▶ Task requirements
Quote, exactly, the line holding "Given: Click the database icon for 文章暂存库" and all lines after it to the end of the records below. Exclude pictures.

▶ Given entries
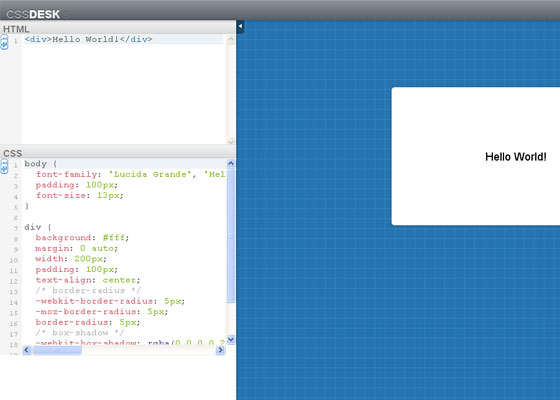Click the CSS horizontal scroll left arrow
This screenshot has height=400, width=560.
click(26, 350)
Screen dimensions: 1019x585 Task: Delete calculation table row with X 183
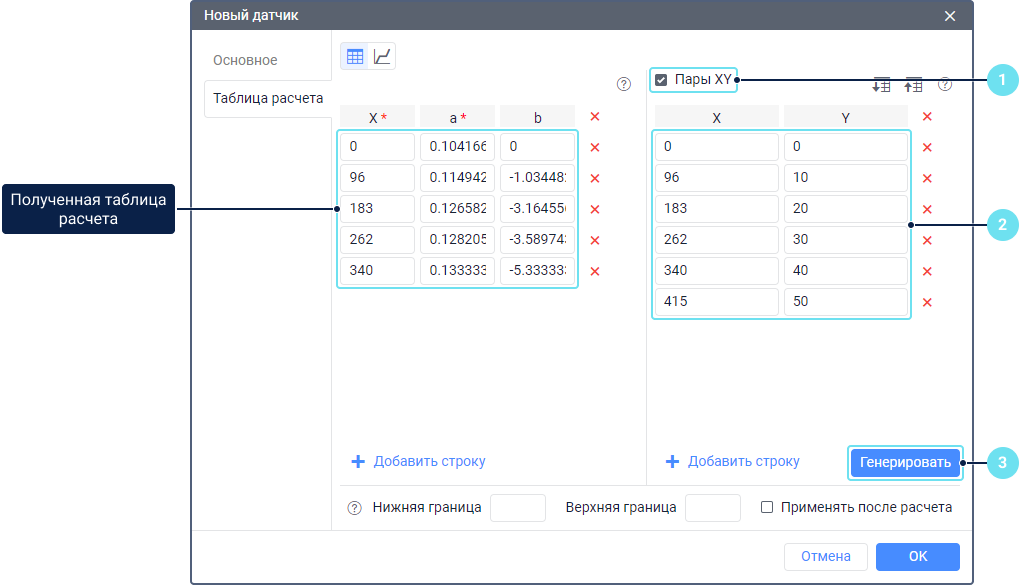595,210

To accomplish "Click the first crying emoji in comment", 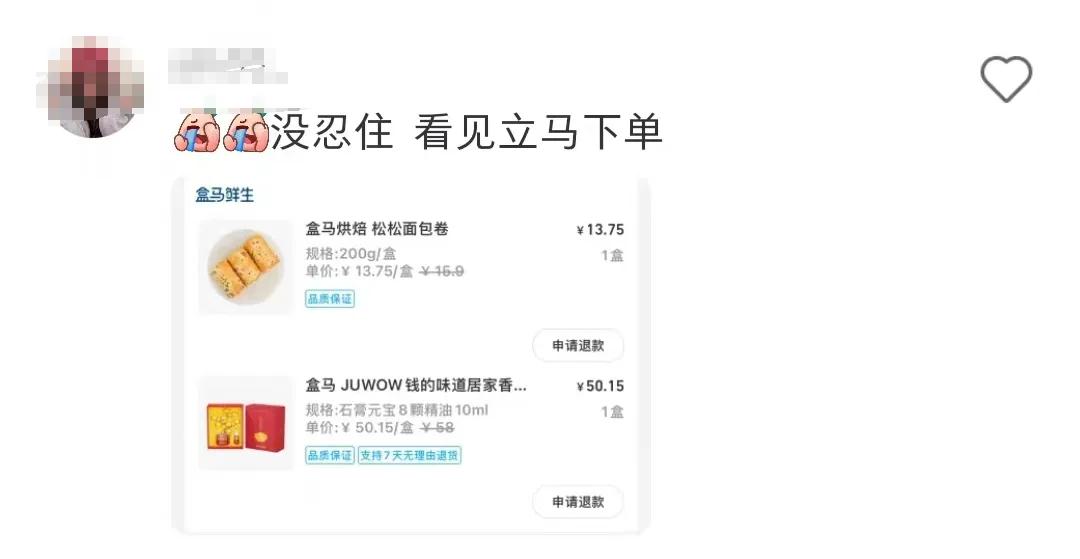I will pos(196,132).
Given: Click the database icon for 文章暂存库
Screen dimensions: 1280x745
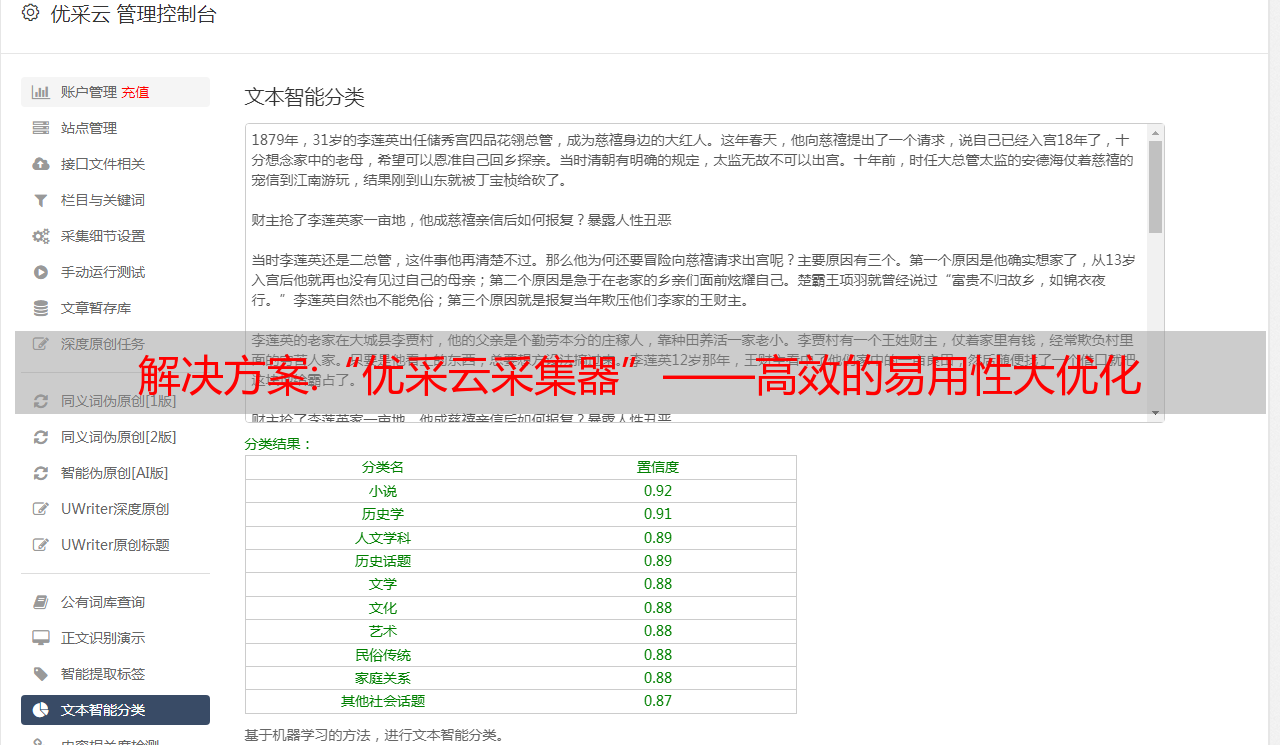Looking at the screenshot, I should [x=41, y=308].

▶ Output for this task
Given: Click the database icon for 文章暂存库
Screen dimensions: 1280x745
Looking at the screenshot, I should [x=41, y=308].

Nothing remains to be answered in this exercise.